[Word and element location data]
◆ ◆ ◆ ◆

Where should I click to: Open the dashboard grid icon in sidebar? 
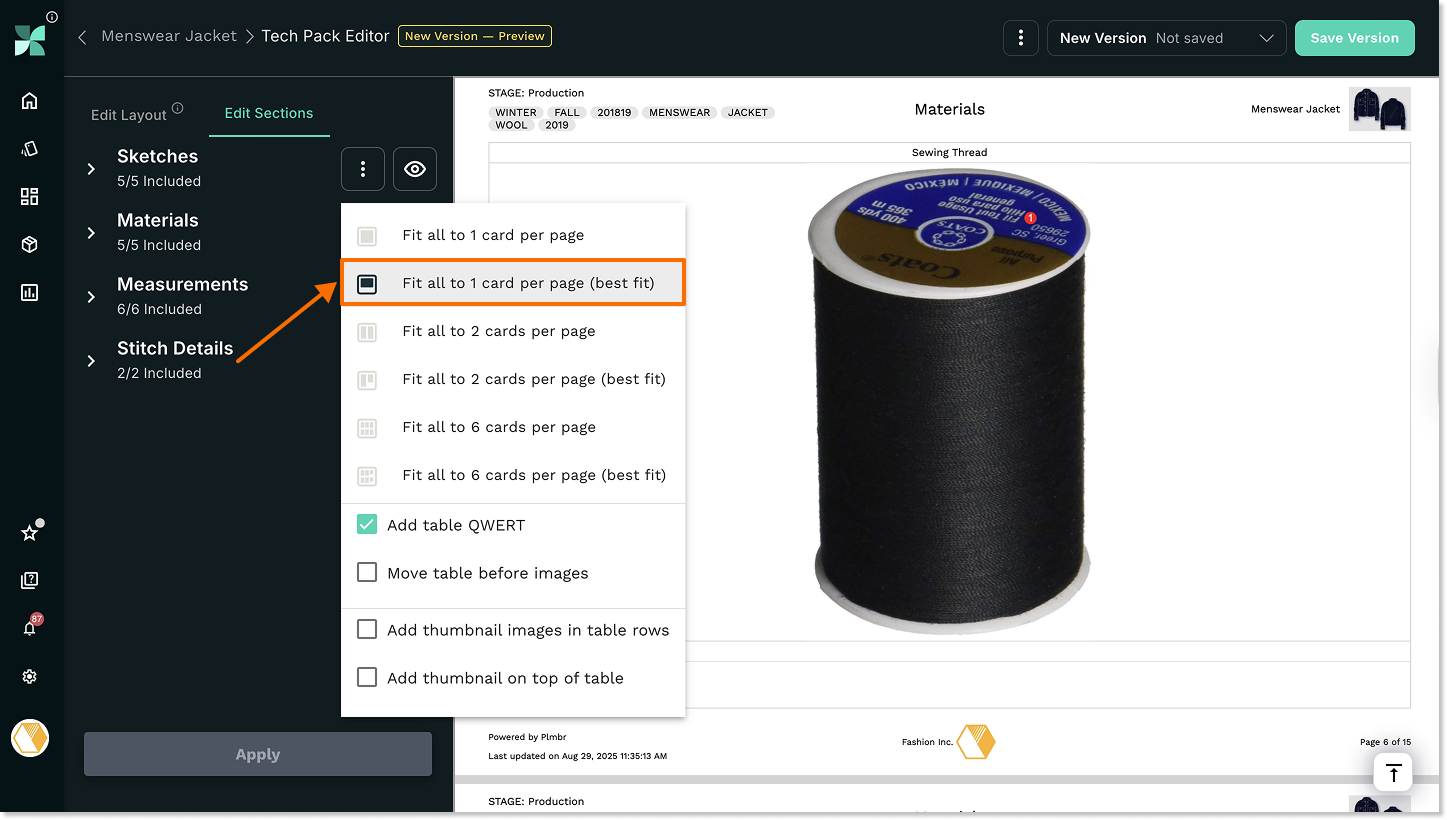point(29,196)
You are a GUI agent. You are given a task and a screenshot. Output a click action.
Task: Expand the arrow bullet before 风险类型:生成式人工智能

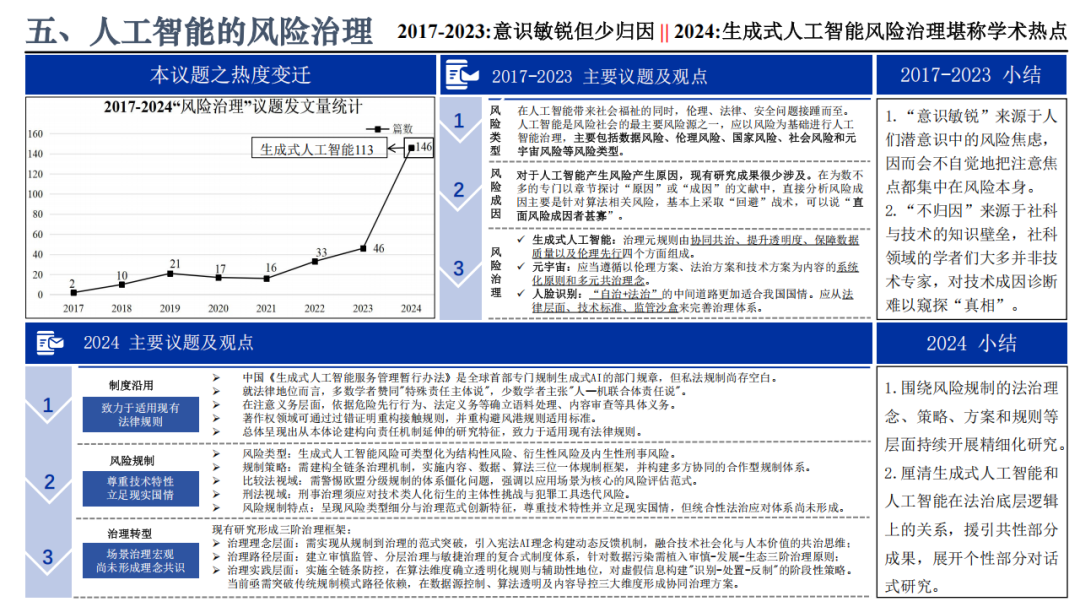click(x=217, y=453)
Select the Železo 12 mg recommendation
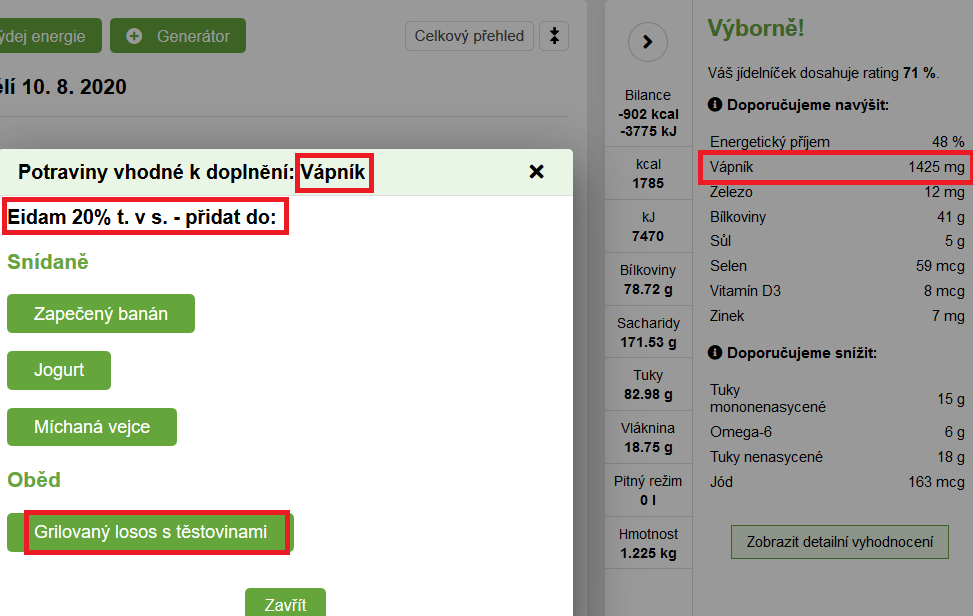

◆ ◆ ◆ ◆

Rewrite these lines as a numbered list, skipping any blank lines and leaving out the pictures.

FULL OUTPUT -
1. Where should I click to: Open the dashboard grid icon in sidebar? 
2. point(29,196)
3. You are a GUI agent. You are given a task and a screenshot. Output a click action.
4. Task: Expand the arrow bullet before 风险类型:生成式人工智能
5. click(x=217, y=453)
6. Select the Železo 12 mg recommendation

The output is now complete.